**Brief**
Quote exactly and only this range of lines in the data below: the line that holds "品胜电子 (801, 222)" to the line that holds "金彩安防 (731, 318)", both included.

**Information**
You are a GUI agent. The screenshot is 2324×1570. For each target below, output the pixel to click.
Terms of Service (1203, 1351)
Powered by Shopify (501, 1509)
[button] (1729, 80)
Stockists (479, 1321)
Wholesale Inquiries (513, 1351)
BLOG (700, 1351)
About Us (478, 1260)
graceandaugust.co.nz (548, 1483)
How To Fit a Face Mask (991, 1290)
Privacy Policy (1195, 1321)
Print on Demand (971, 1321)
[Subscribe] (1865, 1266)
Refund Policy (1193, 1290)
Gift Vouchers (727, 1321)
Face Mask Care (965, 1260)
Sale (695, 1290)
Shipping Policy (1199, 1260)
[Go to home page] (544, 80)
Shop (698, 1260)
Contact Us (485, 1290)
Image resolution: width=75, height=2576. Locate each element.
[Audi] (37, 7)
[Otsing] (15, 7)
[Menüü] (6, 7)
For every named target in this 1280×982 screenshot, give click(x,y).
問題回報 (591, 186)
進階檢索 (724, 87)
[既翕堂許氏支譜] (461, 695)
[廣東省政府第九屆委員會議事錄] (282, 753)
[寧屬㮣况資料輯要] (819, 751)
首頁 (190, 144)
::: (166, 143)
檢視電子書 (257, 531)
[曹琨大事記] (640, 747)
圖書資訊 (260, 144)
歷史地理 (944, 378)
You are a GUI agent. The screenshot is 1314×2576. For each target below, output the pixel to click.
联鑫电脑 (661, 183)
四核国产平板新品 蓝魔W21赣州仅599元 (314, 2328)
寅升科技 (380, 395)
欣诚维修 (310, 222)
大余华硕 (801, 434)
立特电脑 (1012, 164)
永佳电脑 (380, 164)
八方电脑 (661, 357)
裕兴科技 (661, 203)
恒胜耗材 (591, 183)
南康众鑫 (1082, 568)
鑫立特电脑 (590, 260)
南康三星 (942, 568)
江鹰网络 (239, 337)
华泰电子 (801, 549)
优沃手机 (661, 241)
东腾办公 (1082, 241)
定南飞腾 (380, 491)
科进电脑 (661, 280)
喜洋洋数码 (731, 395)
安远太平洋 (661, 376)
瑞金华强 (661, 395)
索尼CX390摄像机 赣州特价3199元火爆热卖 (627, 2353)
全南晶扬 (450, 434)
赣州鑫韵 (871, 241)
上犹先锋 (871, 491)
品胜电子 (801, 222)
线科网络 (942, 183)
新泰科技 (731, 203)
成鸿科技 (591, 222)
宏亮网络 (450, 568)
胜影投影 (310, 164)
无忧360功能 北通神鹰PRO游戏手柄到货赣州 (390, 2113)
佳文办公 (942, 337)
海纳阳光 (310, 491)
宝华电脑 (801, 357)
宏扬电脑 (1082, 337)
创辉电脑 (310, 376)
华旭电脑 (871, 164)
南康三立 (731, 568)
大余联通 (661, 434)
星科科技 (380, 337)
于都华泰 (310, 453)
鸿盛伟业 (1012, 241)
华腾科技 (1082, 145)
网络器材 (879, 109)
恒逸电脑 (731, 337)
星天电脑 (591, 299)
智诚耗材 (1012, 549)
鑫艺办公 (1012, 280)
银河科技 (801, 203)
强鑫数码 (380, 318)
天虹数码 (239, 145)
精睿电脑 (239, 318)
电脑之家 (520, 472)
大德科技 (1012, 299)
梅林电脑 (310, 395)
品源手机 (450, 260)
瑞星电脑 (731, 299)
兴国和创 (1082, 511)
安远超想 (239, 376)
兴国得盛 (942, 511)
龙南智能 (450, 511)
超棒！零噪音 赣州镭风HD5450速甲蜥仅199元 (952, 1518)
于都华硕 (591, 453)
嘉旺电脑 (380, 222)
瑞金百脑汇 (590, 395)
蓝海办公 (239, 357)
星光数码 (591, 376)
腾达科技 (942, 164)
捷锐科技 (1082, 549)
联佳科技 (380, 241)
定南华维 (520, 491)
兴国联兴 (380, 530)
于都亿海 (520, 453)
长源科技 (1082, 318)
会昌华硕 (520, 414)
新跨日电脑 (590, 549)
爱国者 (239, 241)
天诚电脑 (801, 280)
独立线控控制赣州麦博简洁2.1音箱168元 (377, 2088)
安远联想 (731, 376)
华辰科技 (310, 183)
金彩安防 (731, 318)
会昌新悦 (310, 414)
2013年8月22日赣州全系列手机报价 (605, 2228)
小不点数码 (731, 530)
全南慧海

**Completed exercise**
品胜电子 (801, 222)
线科网络 (942, 183)
新泰科技 (731, 203)
成鸿科技 (591, 222)
宏亮网络 (450, 568)
胜影投影 (310, 164)
无忧360功能 北通神鹰PRO游戏手柄到货赣州 (390, 2113)
佳文办公 (942, 337)
海纳阳光 (310, 491)
宝华电脑 (801, 357)
宏扬电脑 (1082, 337)
创辉电脑 (310, 376)
华旭电脑 (871, 164)
南康三立 (731, 568)
大余联通 (661, 434)
星科科技 (380, 337)
于都华泰 (310, 453)
鸿盛伟业 (1012, 241)
华腾科技 (1082, 145)
网络器材 (879, 109)
恒逸电脑 (731, 337)
星天电脑 (591, 299)
智诚耗材 (1012, 549)
鑫艺办公 (1012, 280)
银河科技 (801, 203)
强鑫数码 (380, 318)
天虹数码 (239, 145)
精睿电脑 (239, 318)
电脑之家 (520, 472)
大德科技 (1012, 299)
梅林电脑 (310, 395)
品源手机 (450, 260)
瑞星电脑 (731, 299)
兴国和创 (1082, 511)
安远超想 (239, 376)
兴国得盛 (942, 511)
龙南智能 (450, 511)
超棒！零噪音 赣州镭风HD5450速甲蜥仅199元 (952, 1518)
于都华硕 (591, 453)
嘉旺电脑 (380, 222)
瑞金百脑汇 (590, 395)
蓝海办公 (239, 357)
星光数码 (591, 376)
腾达科技 (942, 164)
捷锐科技 (1082, 549)
联佳科技 (380, 241)
定南华维 (520, 491)
兴国联兴 (380, 530)
于都亿海 (520, 453)
长源科技 (1082, 318)
会昌华硕 (520, 414)
新跨日电脑 (590, 549)
爱国者 (239, 241)
天诚电脑 (801, 280)
独立线控控制赣州麦博简洁2.1音箱168元 (377, 2088)
安远联想 (731, 376)
华辰科技 (310, 183)
金彩安防 (731, 318)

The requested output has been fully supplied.